[Aim]
Reproduce every one of the following rows verbatim, omitting the pictures from your answer.

[Stored data]
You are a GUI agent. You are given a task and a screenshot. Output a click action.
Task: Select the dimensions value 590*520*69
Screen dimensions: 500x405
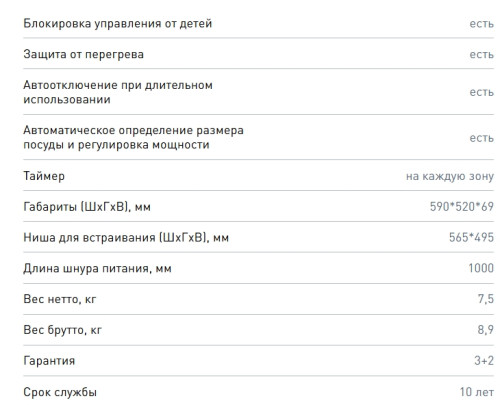click(x=462, y=207)
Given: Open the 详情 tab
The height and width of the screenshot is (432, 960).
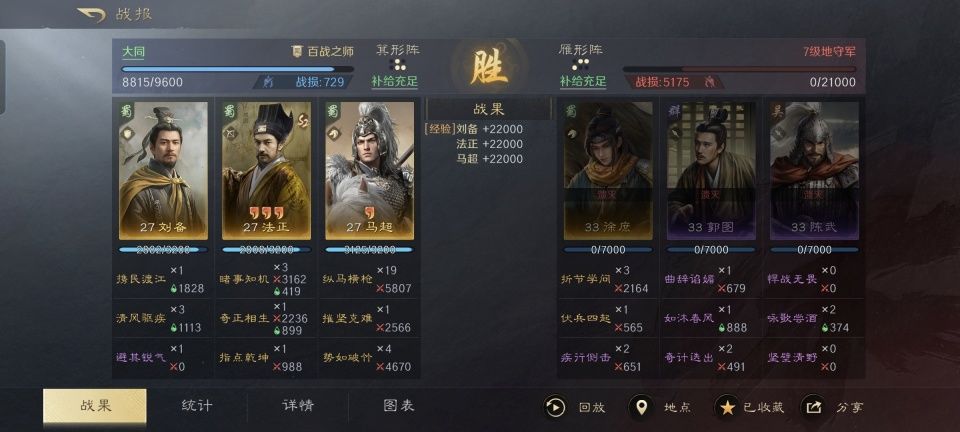Looking at the screenshot, I should tap(298, 406).
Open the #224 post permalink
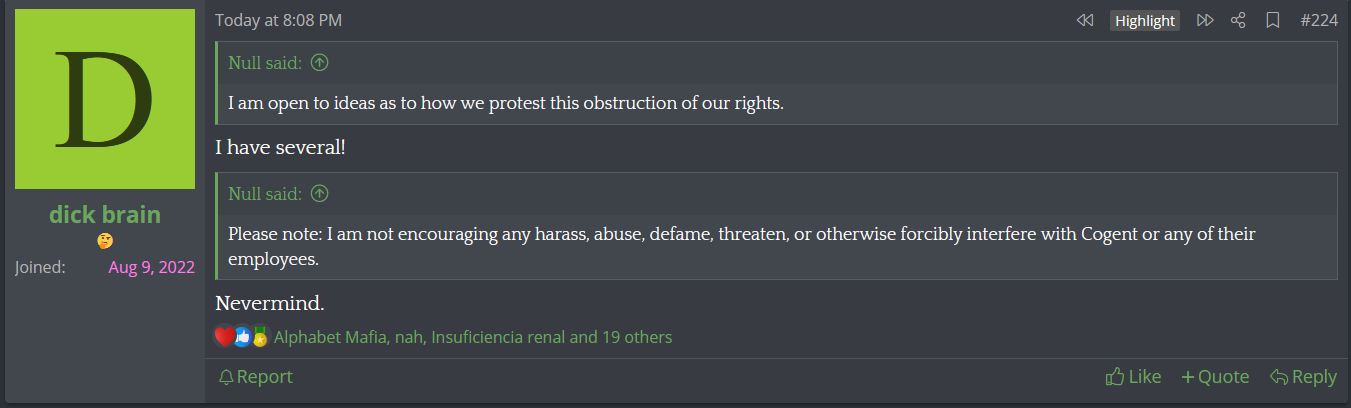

[Correct response]
You are a GUI agent. You are given a task and a screenshot. Output a click action.
Task: Select the dimensions value 590*520*69
Screen dimensions: 500x405
click(x=462, y=207)
Given: Open the 详情 tab
The height and width of the screenshot is (432, 960).
Looking at the screenshot, I should tap(298, 406).
Open the #224 post permalink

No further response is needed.